** Extracted text follows **
Farming News: On Lambing – March 2021

by Malcolm Barker

I have often wondered, as I crouch upon the floor beside a newborn animal, what it is which causes them to take that first breath. Up to now they have had a supply of oxygenated blood from their mother via the umbilical cord but at parturition this is broken. I assume that a chemical imbalance in the brain causes the newborn to take that first gasp for air, but the afterbirth must be removed from the mouth and nose for this to be successful. This is always my priority after delivering a lamb or a calf. Usually, the mother licks the newborn’s face clean but if the mother is exhausted then I wipe it clear with my hand.

lambing shed on a winter nightThe next task is to check that the animal is breathing and does it have a pulse? If the heart is beating then the pulse is visible to the side of the abdomen, slightly forward of the back leg, not in the thorax where you might expect to see a heartbeat.  If the animal doesn’t take that first breath, and many don’t, then the so called ‘experts’ tell you to tickle the animal’s nose with some straw. This advice must have caused the needless death of millions of animals over the years. I have found that the surest way to stimulate a lamb, or calf to take that first gulp of air is to insert a finger to the back of the animal`s throat and this stimulates a sucking reflex in the newborn and by this method it takes its first breath.
** End of Extracted text **
## Exercise tasks
(a) Write out the passage of the lambing article starting with "lambing shed on" and going on through "its first breath.".
(b) According to the lambing article, why does inserting "a finger to the back of the animal`s throat" get a newborn to breathe? Answer in one to three sentences.
** Supplied entries follows **
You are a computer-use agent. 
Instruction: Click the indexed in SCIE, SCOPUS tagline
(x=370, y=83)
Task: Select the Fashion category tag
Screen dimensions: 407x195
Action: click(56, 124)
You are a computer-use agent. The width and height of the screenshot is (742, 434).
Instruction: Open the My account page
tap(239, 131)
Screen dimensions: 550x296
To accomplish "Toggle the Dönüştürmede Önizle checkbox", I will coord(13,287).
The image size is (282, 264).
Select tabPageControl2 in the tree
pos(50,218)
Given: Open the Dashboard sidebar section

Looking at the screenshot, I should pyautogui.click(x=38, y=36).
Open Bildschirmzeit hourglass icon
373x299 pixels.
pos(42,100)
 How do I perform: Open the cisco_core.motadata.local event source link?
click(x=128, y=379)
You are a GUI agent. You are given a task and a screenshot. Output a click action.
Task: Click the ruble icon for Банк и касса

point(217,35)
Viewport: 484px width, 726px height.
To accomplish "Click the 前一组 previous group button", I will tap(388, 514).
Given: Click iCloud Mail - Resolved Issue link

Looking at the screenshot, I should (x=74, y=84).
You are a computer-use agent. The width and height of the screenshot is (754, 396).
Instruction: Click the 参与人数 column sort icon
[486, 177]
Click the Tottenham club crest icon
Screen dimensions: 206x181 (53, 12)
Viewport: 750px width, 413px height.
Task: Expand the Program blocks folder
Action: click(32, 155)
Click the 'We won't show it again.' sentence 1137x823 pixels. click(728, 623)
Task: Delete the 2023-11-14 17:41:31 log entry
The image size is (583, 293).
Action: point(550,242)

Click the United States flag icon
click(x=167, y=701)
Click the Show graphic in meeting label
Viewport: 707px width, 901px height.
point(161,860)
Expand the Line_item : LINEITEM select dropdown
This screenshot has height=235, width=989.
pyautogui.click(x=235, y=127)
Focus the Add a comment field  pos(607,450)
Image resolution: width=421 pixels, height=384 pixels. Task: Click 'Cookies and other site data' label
** End of Supplied entries **
## Exercise responses
(a)
lambing shed on a winter nightThe next task is to check that the animal is breathing and does it have a pulse? If the heart is beating then the pulse is visible to the side of the abdomen, slightly forward of the back leg, not in the thorax where you might expect to see a heartbeat.  If the animal doesn’t take that first breath, and many don’t, then the so called ‘experts’ tell you to tickle the animal’s nose with some straw. This advice must have caused the needless death of millions of animals over the years. I have found that the surest way to stimulate a lamb, or calf to take that first gulp of air is to insert a finger to the back of the animal`s throat and this stimulates a sucking reflex in the newborn and by this method it takes its first breath.

(b) A finger at the back of the throat stimulates a sucking reflex in the newborn, and through that reflex the animal takes its first breath. The author has found this the surest way to start a lamb or calf breathing.